Kieran Hebden, Steve Reid and Mats Gustafsson all have amassed deep and varied catalogs. As Four Tet, Hebden draws deeply from the worlds of jazz, electronica and experimental rock. And his five-year musical partnership with Reid — who, before dying last year, had backed the likes of Miles Davis and James Brown — was a product of the same scholarship. Their collaborations were promising (and Reid wasn't too proud to compare it to the partnership of Miles Davis and John Coltrane). But on this recording — an 83-minute set recorded live in London at free-jazz pioneer Ornette Coleman's 2009 Meltdown Festival — the X-factor is saxophonist Gustafsson, who has worked with esteemed avant-gardists like Peter Brötzmann and Sonic Youth.

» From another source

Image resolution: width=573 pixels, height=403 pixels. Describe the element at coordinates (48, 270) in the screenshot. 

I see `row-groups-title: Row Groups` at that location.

On "Lyman Place," for example, Gustafsson honks and squeals impassioned punctuations over the fluid electronic funk Hebden and Reid provide as foundation. Here, the trio builds momentum like a jet hurtling down a runway, Gustafsson's brash interjections whipping his bandmates into increasingly thrilling crescendos.

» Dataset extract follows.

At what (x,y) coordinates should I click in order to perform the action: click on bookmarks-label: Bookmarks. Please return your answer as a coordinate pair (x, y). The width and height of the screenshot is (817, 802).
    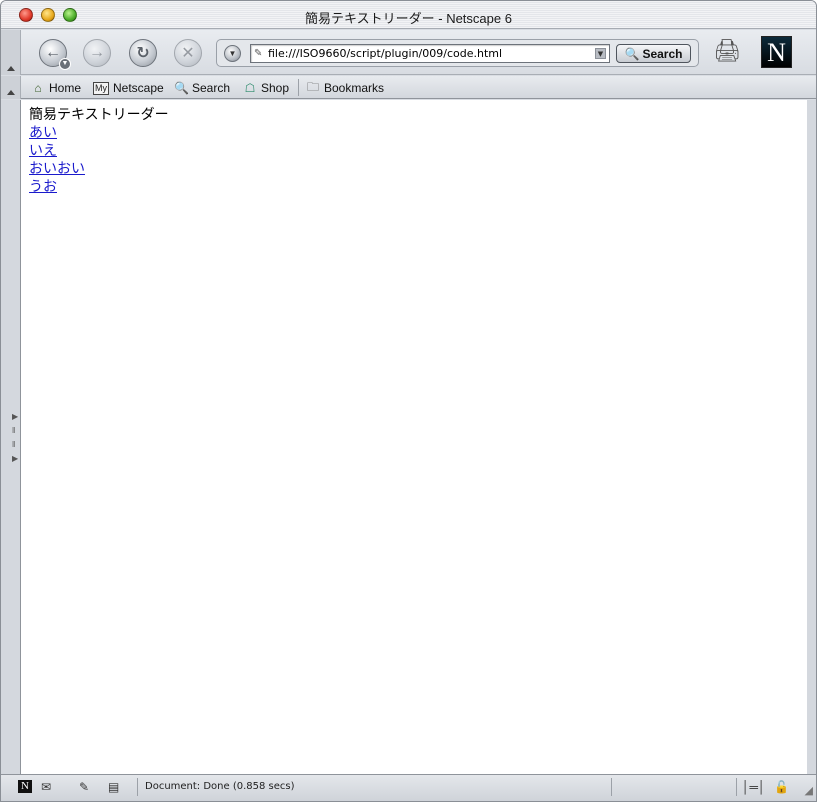
    Looking at the image, I should click on (354, 88).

But Gustafsson's pyrotechnics never overwhelm the trio. Hebden's electronic glow levels the proceedings, adding a sense of structure. And as an anchor between Gustaffson's free-form impulse and Hebden's more structured one, Reid draws on his experiences in jazz and pop for a noteworthy late-career statement. For proof, look no further than the driving post-rock of "25th Street." Live At The South Bank succeeds because of its ability to bridge the structure of electronic pop and post-rock with improvisational jazz and noise — without feeling like a rote exercise.